Can't join Active Directory,Failed to validate bind credentials: [EFAULT] timed out

dstewart51

Dabbler
Joined
Apr 2, 2019
Messages
12
I updated the activedirectory.py to the new version in post #39 by anodos on our problem system. Worked like a charm, I was able to join our AD and no issues after reboots.
 

anodos

Sambassador
iXsystems
Joined
Mar 6, 2014
Messages
9,554
Changes that have been made in 11.3-stable:
1) password validation is now carried out via a simple `kinit`. This fixes issues with potentially high latency links (or slow responses by DC).
2) the actual domain join is converted into a middleware job.
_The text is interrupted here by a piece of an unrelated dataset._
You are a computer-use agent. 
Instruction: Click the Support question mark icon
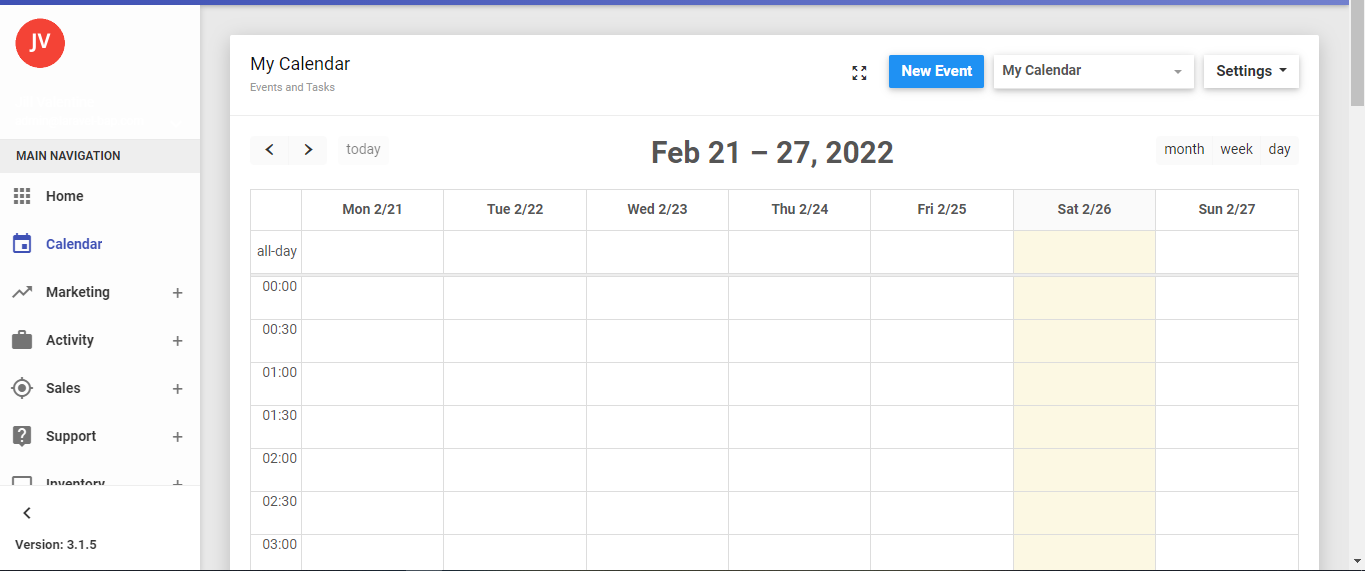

Once the password is verified, the actual domain join is backgrounded. Progress can be watched by clicking on the 'tasks' button in the GUI. This avoids middleware timeouts.
3) if password auth and kerberos keytabs are selected, we will preferentially use the keytab (and clear out the password). This means no more error messages about both being present.
 

g847

Cadet
Joined
Mar 5, 2020
Messages
5
Related to this, now instead of getting the [EFAULT] timed out error, I get the next error when I Enable and Save: Failed to validate bind credentials: [EFAULT] kinit for domain [****.****] with password failed: kinit: Password incorrect

I can ping the windows server from FreeNAS, and the other way around, and it does pick up the AD from the windows server as it tells me when I put a user that doesn't exist.
 

anodos

Sambassador
iXsystems
Joined
Mar 6, 2014
Messages
9,554
Related to this, now instead of getting the [EFAULT] timed out error, I get the next error when I Enable and Save: Failed to validate bind credentials: [EFAULT] kinit for domain [****.****] with password failed: kinit: Password incorrect

I can ping the windows server from FreeNAS, and the other way around, and it does pick up the AD from the windows server as it tells me when I put a user that doesn't exist.
If kinit is failing with "password incorrect" then the password is probably incorrect. You should run the command "midclt call activedirectory.config" and verify that your settings there are correct. There's a button on the top-right of the screen that shows the health of the directory services. If the AD service shows a status of "FAULTED" then we're failing health checks.
 
Last edited:

g847

Cadet
Joined
Mar 5, 2020
Messages
5
If kinit is failing with "password incorrect" then the password is probably incorrect. You should run the command "midclt call activedirectory.config" and verify that your settings there are correct. There's a button on the top-right of the screen that shows the health of the directory services. If the AD service shows a status of "FAULTED" then we're failing health checks.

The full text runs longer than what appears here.